#### Quellenauszug:
▶
Hunde als „Menschenversteher“?

Unerwartete Champions im Objektwahltest

Nach diesen Experimenten schien es so, als sei das Deuten kommunikativer Hinweise eine rein menschliche Gabe. Denn wenn schon die ontogenetisch nächste Verwandtschaft des Menschen keine Zeigegesten verstehen kann, wer dann? Die Antwort kam von unverhoffter Seite: „Mein Hund kann das aber“, behauptete der damalige Doktorand Brian Hare.
◀
#### Bereitgestelltes Material:
▶
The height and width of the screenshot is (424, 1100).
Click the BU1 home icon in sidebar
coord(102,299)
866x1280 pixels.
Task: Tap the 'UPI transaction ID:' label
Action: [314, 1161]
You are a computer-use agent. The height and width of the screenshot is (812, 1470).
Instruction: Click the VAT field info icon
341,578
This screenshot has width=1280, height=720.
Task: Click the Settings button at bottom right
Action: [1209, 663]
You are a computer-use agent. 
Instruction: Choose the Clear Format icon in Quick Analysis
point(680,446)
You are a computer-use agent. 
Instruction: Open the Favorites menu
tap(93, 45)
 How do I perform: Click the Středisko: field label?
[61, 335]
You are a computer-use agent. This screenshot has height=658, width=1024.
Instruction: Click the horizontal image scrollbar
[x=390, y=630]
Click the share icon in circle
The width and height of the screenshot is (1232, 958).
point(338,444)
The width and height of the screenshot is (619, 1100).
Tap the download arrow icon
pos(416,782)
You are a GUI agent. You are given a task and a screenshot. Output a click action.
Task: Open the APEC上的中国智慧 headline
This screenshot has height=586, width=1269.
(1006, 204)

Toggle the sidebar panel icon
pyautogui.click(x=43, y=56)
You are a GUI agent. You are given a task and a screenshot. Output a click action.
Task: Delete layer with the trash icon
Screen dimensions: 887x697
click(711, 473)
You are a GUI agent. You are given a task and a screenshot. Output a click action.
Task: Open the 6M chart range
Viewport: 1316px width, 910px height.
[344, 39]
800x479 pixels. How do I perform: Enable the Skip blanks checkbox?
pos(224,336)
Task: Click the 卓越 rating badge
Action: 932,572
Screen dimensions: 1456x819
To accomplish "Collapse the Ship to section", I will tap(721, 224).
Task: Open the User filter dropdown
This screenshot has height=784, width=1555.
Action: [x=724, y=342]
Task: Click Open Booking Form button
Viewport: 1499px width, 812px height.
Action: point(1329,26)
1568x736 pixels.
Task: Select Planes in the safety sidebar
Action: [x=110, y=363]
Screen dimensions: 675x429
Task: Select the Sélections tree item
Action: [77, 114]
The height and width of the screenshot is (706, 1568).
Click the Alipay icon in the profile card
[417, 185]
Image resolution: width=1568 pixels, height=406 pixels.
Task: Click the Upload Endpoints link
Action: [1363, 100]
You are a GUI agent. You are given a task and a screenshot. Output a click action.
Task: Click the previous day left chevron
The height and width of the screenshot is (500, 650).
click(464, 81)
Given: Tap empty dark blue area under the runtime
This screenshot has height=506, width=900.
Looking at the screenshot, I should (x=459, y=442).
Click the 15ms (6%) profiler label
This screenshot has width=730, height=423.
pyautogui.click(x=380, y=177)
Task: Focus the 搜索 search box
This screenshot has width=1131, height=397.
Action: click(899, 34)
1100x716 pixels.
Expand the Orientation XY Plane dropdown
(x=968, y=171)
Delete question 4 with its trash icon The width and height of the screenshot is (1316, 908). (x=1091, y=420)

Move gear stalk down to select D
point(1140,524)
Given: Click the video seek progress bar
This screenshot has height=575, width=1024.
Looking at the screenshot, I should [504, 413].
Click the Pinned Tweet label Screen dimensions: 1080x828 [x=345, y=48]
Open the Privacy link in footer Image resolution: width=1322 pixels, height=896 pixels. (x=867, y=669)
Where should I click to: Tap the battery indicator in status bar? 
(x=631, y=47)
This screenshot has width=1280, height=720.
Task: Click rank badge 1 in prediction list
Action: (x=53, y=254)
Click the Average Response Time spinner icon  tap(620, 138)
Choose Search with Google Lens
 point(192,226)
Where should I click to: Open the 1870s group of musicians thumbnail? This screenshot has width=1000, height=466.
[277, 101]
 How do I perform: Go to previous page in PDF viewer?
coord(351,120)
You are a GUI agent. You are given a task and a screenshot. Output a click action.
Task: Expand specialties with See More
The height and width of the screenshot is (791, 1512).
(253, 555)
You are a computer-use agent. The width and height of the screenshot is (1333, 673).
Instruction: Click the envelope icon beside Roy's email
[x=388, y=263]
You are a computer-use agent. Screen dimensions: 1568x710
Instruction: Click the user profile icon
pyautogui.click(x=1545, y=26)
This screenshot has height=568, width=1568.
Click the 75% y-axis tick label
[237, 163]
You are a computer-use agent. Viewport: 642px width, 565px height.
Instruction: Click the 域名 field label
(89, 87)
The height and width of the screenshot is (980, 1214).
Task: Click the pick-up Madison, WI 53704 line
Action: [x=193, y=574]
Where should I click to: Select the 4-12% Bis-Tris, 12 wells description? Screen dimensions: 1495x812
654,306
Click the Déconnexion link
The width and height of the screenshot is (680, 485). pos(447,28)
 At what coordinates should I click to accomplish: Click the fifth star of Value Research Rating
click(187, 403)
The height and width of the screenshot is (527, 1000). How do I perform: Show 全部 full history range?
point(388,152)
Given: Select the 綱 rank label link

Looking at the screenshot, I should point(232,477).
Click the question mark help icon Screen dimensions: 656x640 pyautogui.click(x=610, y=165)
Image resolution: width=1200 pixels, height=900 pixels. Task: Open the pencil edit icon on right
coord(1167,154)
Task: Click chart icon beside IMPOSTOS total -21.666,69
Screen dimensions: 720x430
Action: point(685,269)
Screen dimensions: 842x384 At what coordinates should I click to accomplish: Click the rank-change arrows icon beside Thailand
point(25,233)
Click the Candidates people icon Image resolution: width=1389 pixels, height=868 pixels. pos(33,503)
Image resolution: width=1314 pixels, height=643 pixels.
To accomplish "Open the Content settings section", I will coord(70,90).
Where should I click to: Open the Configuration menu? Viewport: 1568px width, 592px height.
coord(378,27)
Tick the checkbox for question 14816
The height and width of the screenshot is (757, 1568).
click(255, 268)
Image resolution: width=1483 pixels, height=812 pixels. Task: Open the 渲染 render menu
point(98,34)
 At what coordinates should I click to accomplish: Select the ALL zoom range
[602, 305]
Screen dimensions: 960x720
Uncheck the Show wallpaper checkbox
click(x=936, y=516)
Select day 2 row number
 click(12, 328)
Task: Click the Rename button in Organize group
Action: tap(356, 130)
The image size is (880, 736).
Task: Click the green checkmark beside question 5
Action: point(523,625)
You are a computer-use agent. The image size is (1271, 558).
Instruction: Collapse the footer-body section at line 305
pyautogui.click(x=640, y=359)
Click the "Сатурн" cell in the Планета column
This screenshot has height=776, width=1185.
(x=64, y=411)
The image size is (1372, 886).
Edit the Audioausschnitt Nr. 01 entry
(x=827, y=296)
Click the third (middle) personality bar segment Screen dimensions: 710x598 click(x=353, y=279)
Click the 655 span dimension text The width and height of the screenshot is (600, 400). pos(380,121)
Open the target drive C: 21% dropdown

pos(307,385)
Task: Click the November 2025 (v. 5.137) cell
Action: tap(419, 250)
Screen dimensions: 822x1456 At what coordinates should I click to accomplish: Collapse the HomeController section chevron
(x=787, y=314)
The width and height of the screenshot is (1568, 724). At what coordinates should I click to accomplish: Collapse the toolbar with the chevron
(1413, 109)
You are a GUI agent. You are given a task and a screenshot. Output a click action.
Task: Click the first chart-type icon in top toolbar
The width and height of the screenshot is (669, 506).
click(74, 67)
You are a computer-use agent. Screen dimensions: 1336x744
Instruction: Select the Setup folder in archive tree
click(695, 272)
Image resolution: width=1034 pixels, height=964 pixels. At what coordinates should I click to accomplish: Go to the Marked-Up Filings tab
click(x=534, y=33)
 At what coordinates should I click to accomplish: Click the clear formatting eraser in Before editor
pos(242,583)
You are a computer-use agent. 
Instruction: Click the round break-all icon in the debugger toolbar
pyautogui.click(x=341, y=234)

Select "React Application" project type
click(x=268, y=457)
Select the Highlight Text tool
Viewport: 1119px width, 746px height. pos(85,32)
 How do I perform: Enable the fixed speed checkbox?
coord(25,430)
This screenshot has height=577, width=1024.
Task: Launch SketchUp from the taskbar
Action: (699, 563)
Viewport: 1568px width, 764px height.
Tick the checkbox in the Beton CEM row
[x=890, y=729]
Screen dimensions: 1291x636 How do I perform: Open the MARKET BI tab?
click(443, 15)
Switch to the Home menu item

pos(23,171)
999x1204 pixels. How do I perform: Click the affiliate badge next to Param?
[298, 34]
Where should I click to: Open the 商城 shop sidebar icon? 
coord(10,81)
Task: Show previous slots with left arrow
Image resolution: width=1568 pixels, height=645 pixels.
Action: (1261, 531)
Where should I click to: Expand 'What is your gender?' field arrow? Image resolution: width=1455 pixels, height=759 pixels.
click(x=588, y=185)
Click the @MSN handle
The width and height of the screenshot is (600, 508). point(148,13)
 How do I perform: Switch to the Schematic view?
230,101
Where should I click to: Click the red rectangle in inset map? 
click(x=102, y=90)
◀
#### Arbeitsauftrag:
Kannst du den Quellenauszug oben über Hunde und Zeigegesten vollständig und Wort für Wort wiedergeben?

#### Erledigte Übung:
Hunde als „Menschenversteher“?

Unerwartete Champions im Objektwahltest

Nach diesen Experimenten schien es so, als sei das Deuten kommunikativer Hinweise eine rein menschliche Gabe. Denn wenn schon die ontogenetisch nächste Verwandtschaft des Menschen keine Zeigegesten verstehen kann, wer dann? Die Antwort kam von unverhoffter Seite: „Mein Hund kann das aber“, behauptete der damalige Doktorand Brian Hare.